*Given text*.
:::::

Given a matrix with n rows and m columns. The task is to find the length of the longest increasing path in the matrix, here increasing path means that the value in the specified path increases. For example, if a path of length k has values a1, a2, a3, .... ak, then for every i from [2,k] this condition must hold ai > ai-1. No cell should be revisited in the path.
From each cell, we can either move in four directions: left, right, up, or down. We are not allowed to move diagonally or move outside the boundary.
Examples:
Input: matrix[][] = [[1 2 3], [4 5 6], [7 8 9]] Output: 5 Explanation: One such path is 1 → 2 → 3 → 6 → 9, where each number is strictly greater than the previous and movement is allowed in four directions (up, down, left, right).
Input: matrix[][] = [[3 4 5], [6 2 6], [2 2 1]] Output: 4 Explanation: The longest increasing path is 3→4→5 →6, where each number is strictly greater than the previous and movement is allowed in four directions (up, down, left, right).
[Naive Approach] Using Recursion - O(4^(m*n)) Time and O(m*n) Space
The idea is to recursively check the longest paths from each cell. For each cell, initialize the answer to 1. Recursively process all the four directions (first check if the cells are valid and then check that their value is greater than current cell value) and set answer to the maximum of the four directions. Return the calculated answer.
Output
5
[Expected Approach 1] Using Top-Down DP (Memoization) - O(m*n) Time and O(m*n) Space
The idea is to use Dynamic Programming in the first approach. For a given cell, store its result in the 2D array so that if this cell is again called, we can simply return the value stored in the 2D array.

:::::

*Record set*.

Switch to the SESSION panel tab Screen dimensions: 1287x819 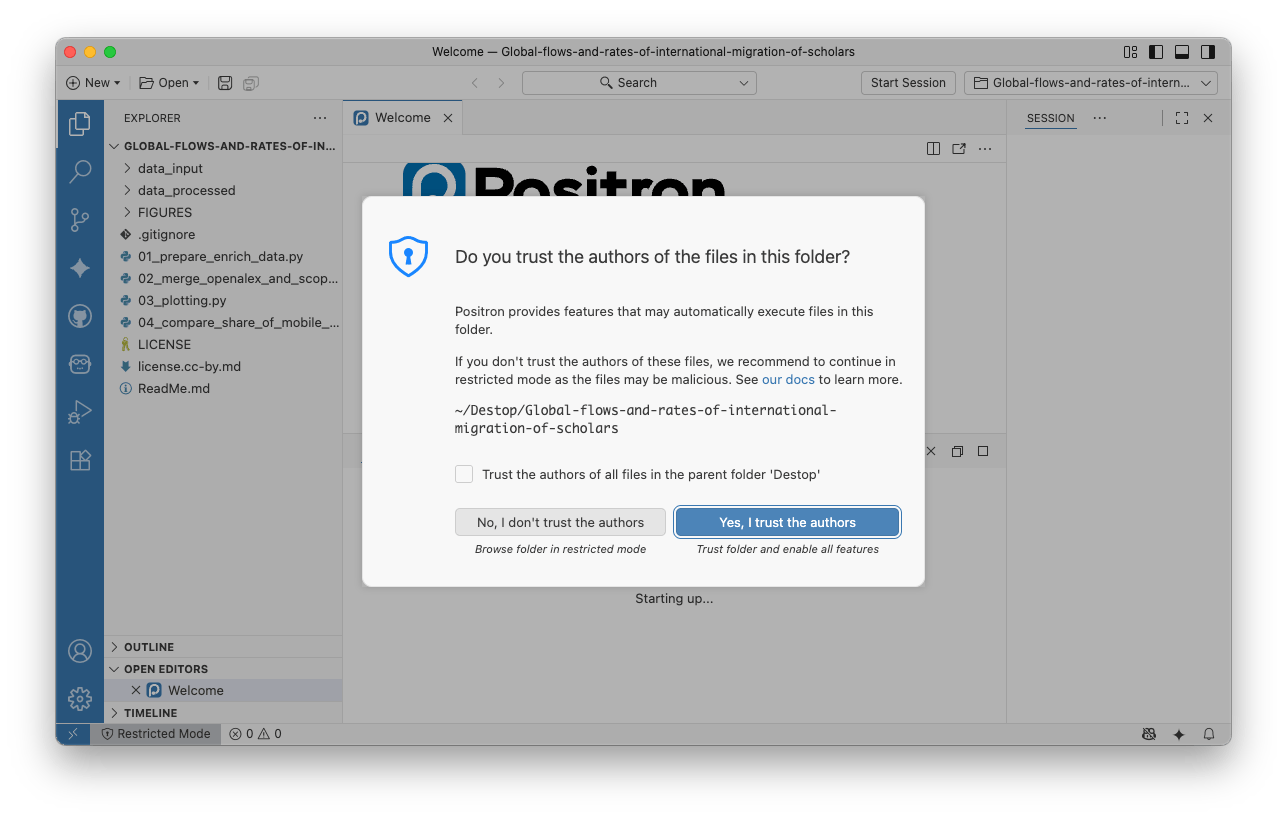point(1050,118)
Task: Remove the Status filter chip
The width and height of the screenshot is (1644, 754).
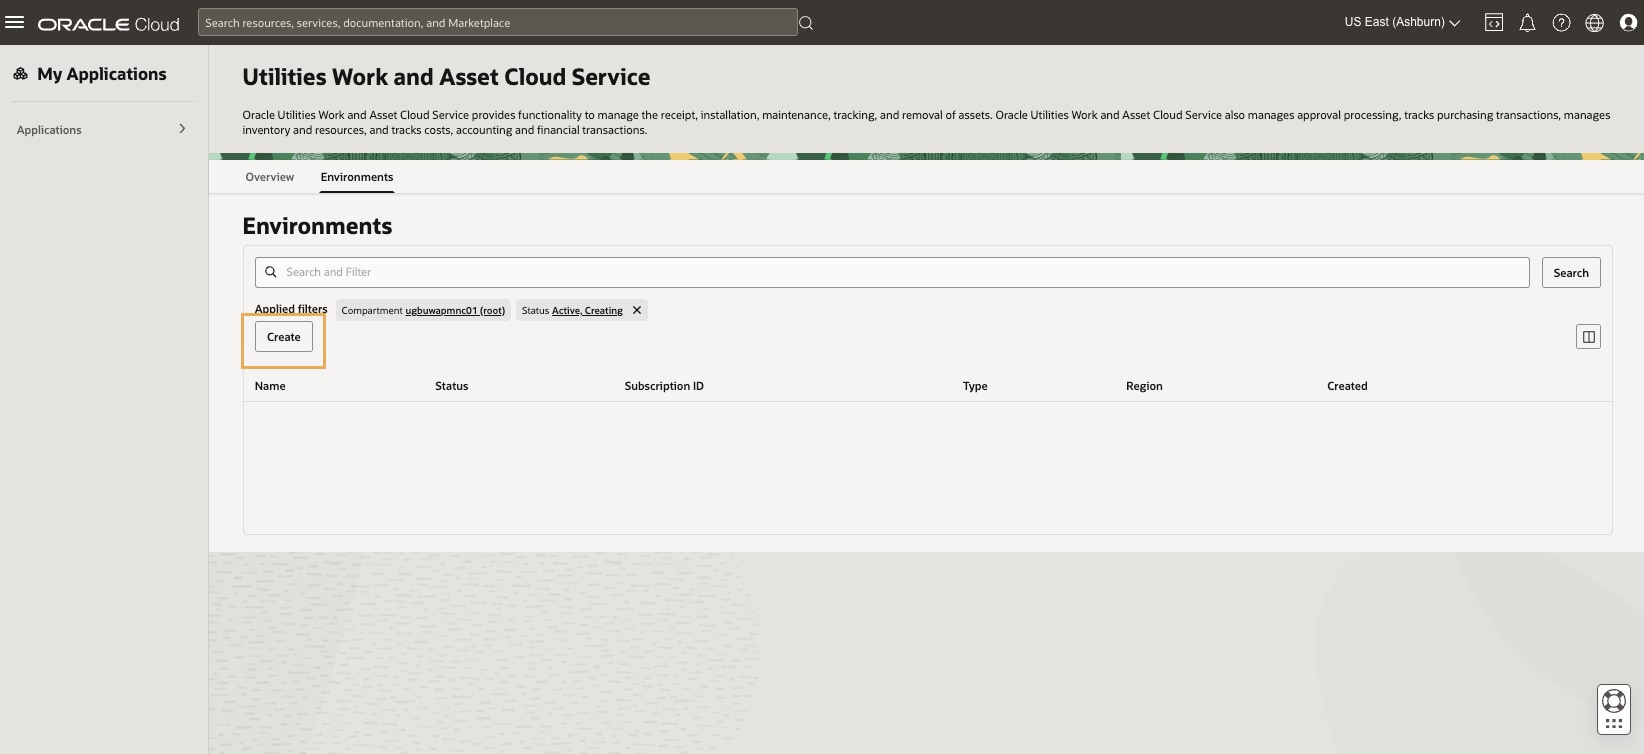Action: point(637,310)
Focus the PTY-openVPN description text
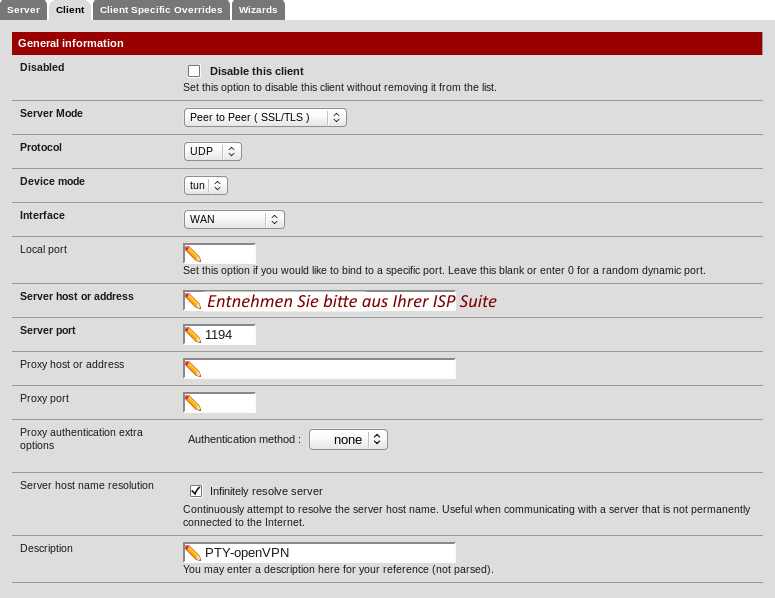Image resolution: width=775 pixels, height=598 pixels. (x=247, y=553)
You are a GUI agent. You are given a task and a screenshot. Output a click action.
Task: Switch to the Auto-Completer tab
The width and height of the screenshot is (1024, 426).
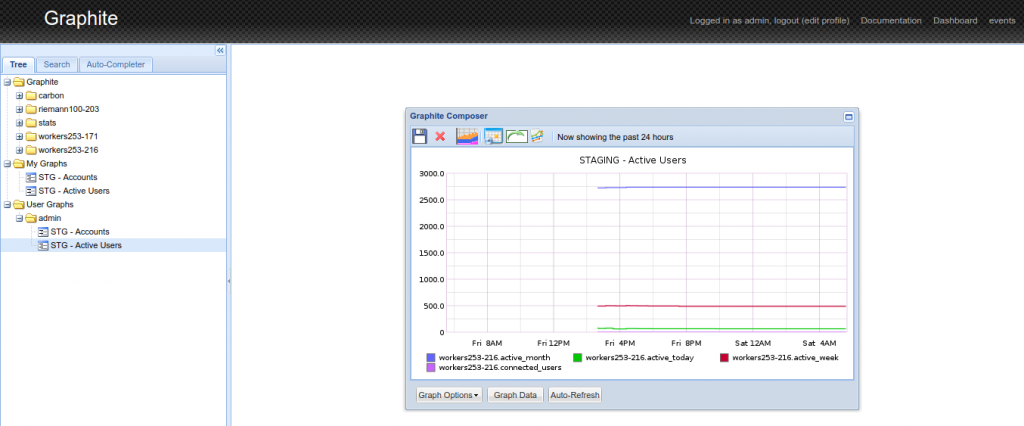pyautogui.click(x=115, y=65)
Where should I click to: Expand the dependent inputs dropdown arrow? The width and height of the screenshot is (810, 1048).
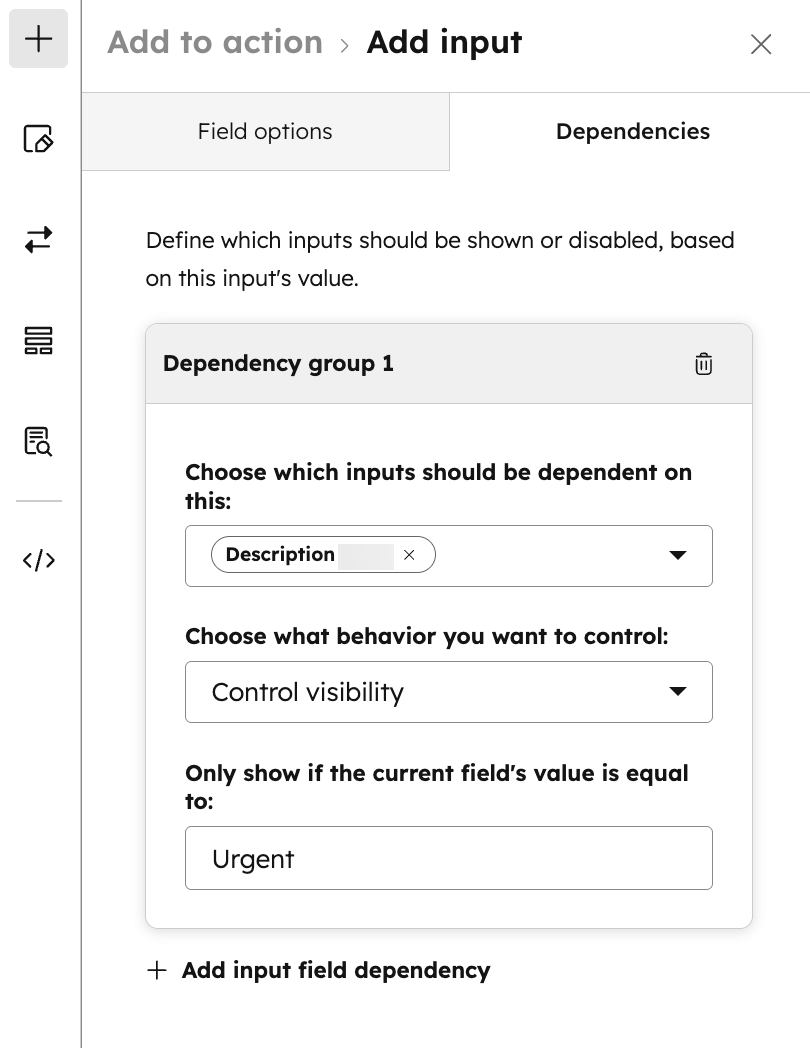(x=677, y=555)
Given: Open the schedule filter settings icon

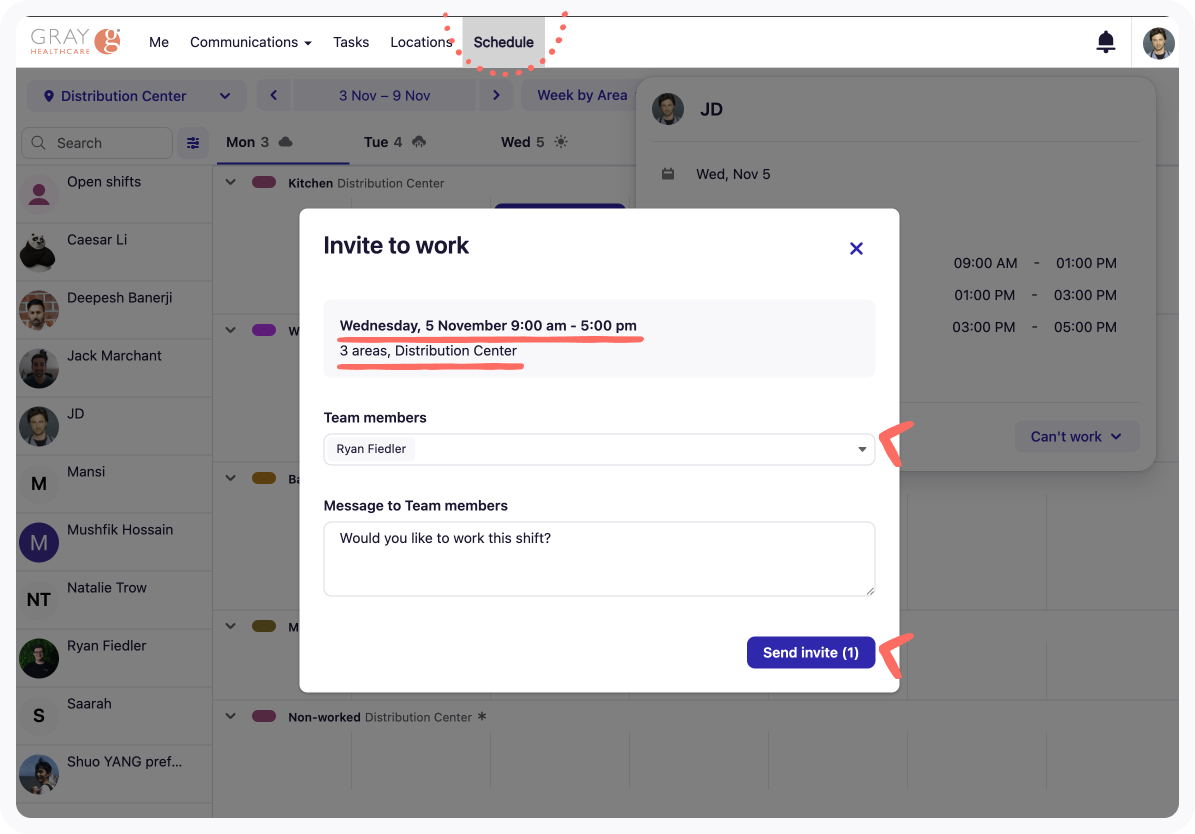Looking at the screenshot, I should 193,143.
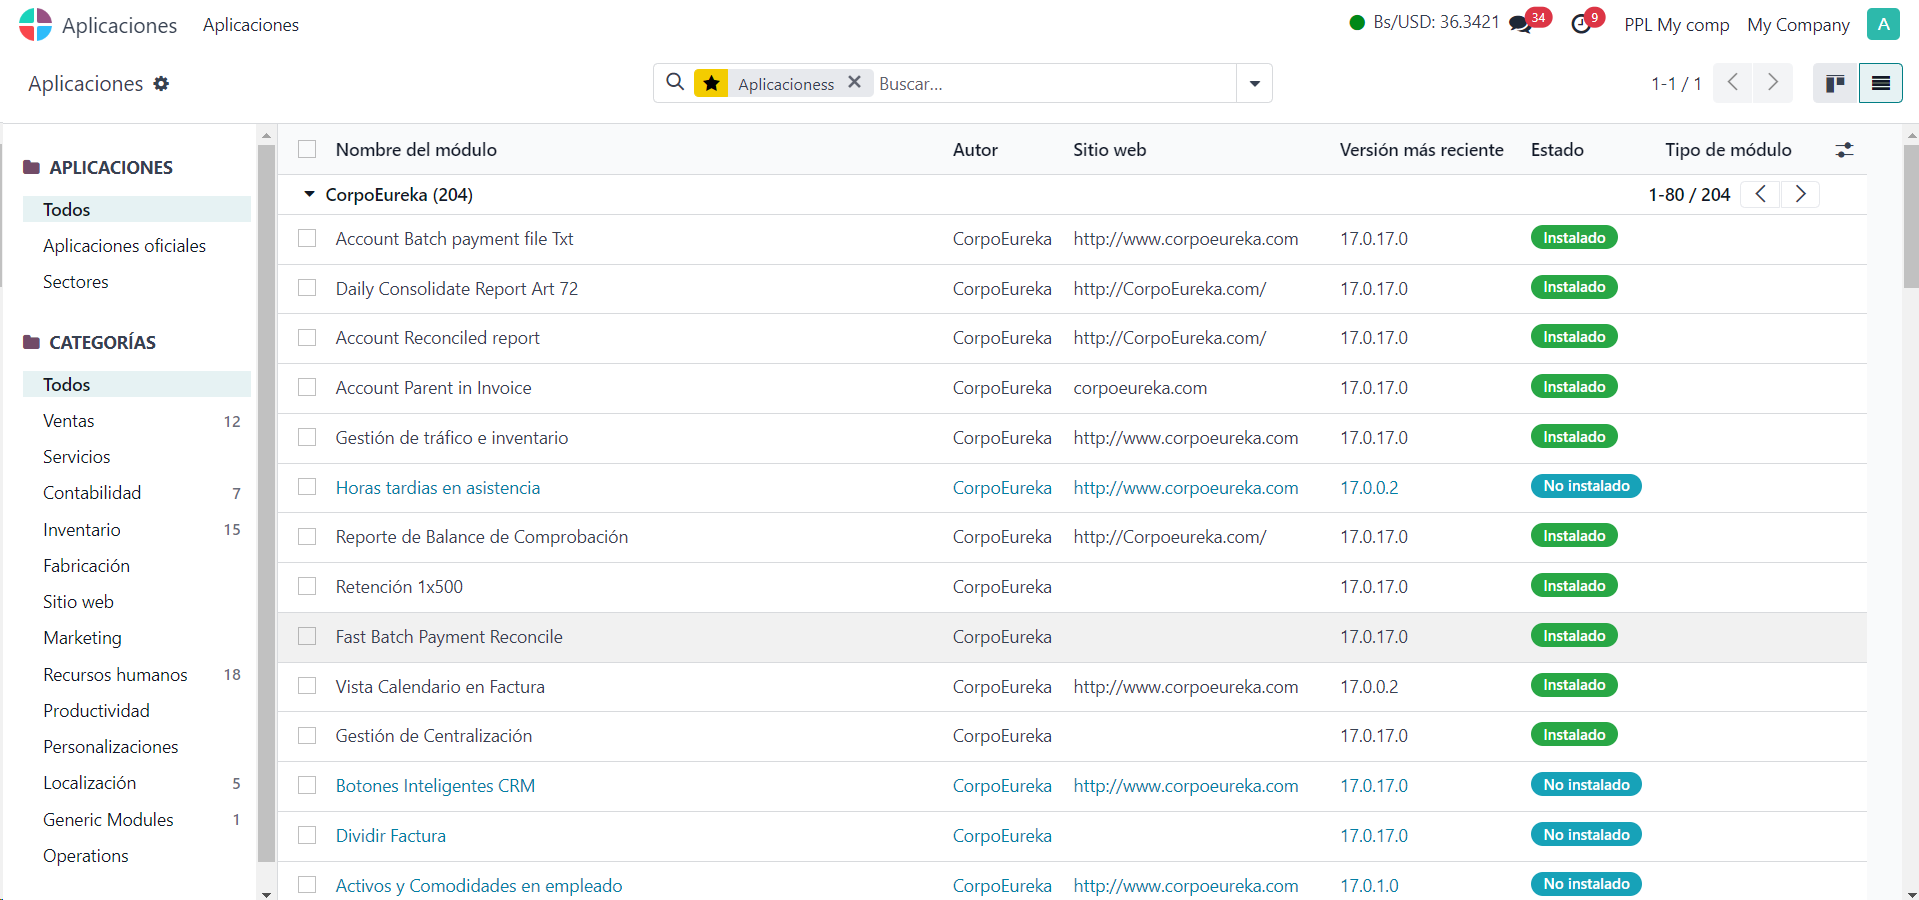The width and height of the screenshot is (1919, 900).
Task: Open the user avatar menu
Action: point(1882,25)
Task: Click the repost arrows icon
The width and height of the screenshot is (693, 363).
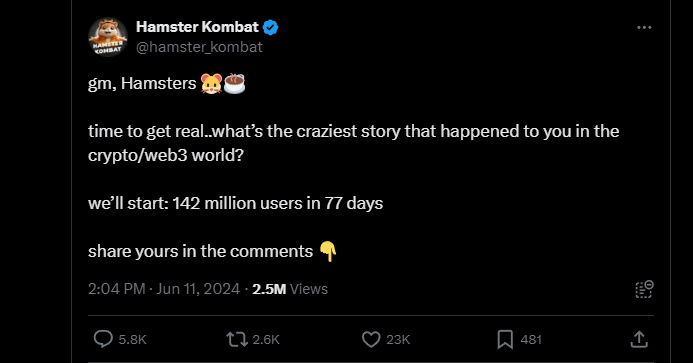Action: pos(237,339)
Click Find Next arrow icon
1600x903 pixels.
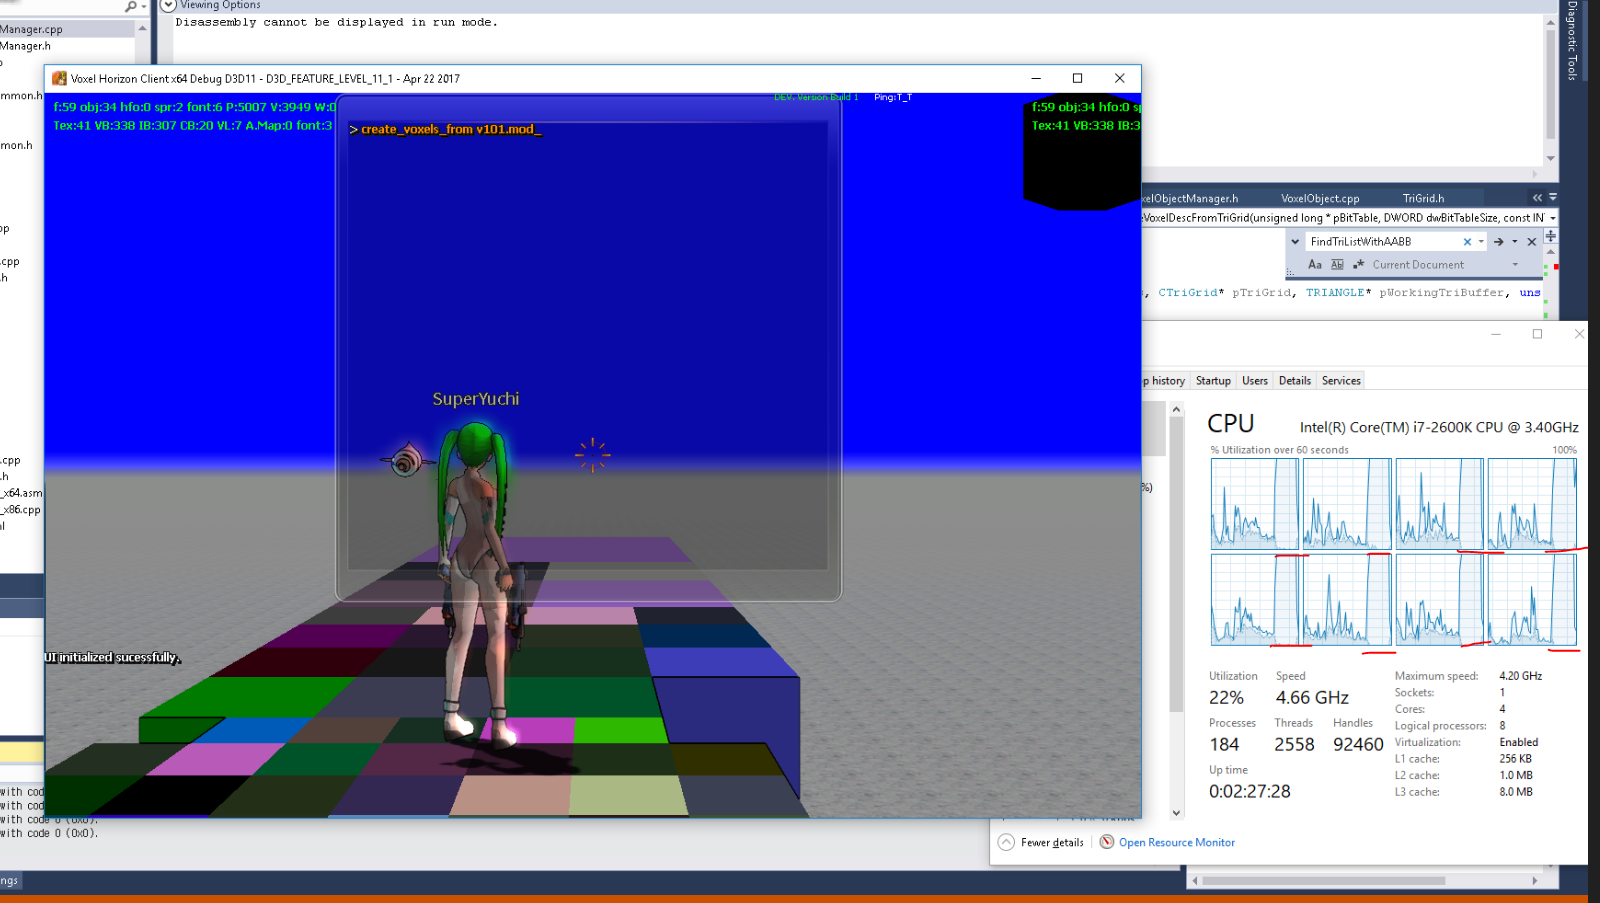click(x=1498, y=242)
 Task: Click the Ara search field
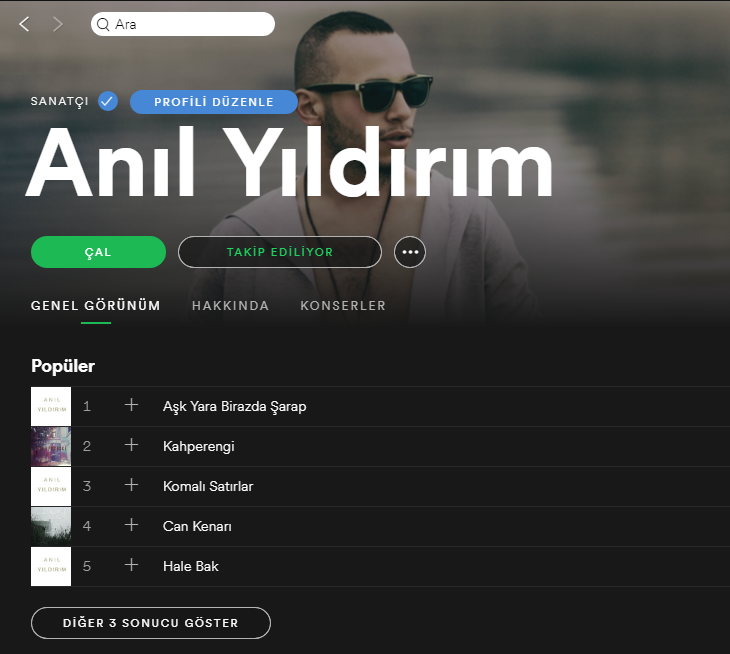(183, 24)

:::::

*Assigned task A*.
Translate this sentence from the text on the longest increasing path into Spanish: "We are not allowed to move diagonally or move outside the boundary."
*Assigned task B*.
From the text on the longest increasing path, return the part that opens with the words containing "Given a matrix" and closes with "outside the boundary.", copied word for word.

*Answer A*.
No se nos permite movernos en diagonal ni salir del límite.

*Answer B*.
Given a matrix with n rows and m columns. The task is to find the length of the longest increasing path in the matrix, here increasing path means that the value in the specified path increases. For example, if a path of length k has values a1, a2, a3, .... ak, then for every i from [2,k] this condition must hold ai > ai-1. No cell should be revisited in the path.
From each cell, we can either move in four directions: left, right, up, or down. We are not allowed to move diagonally or move outside the boundary.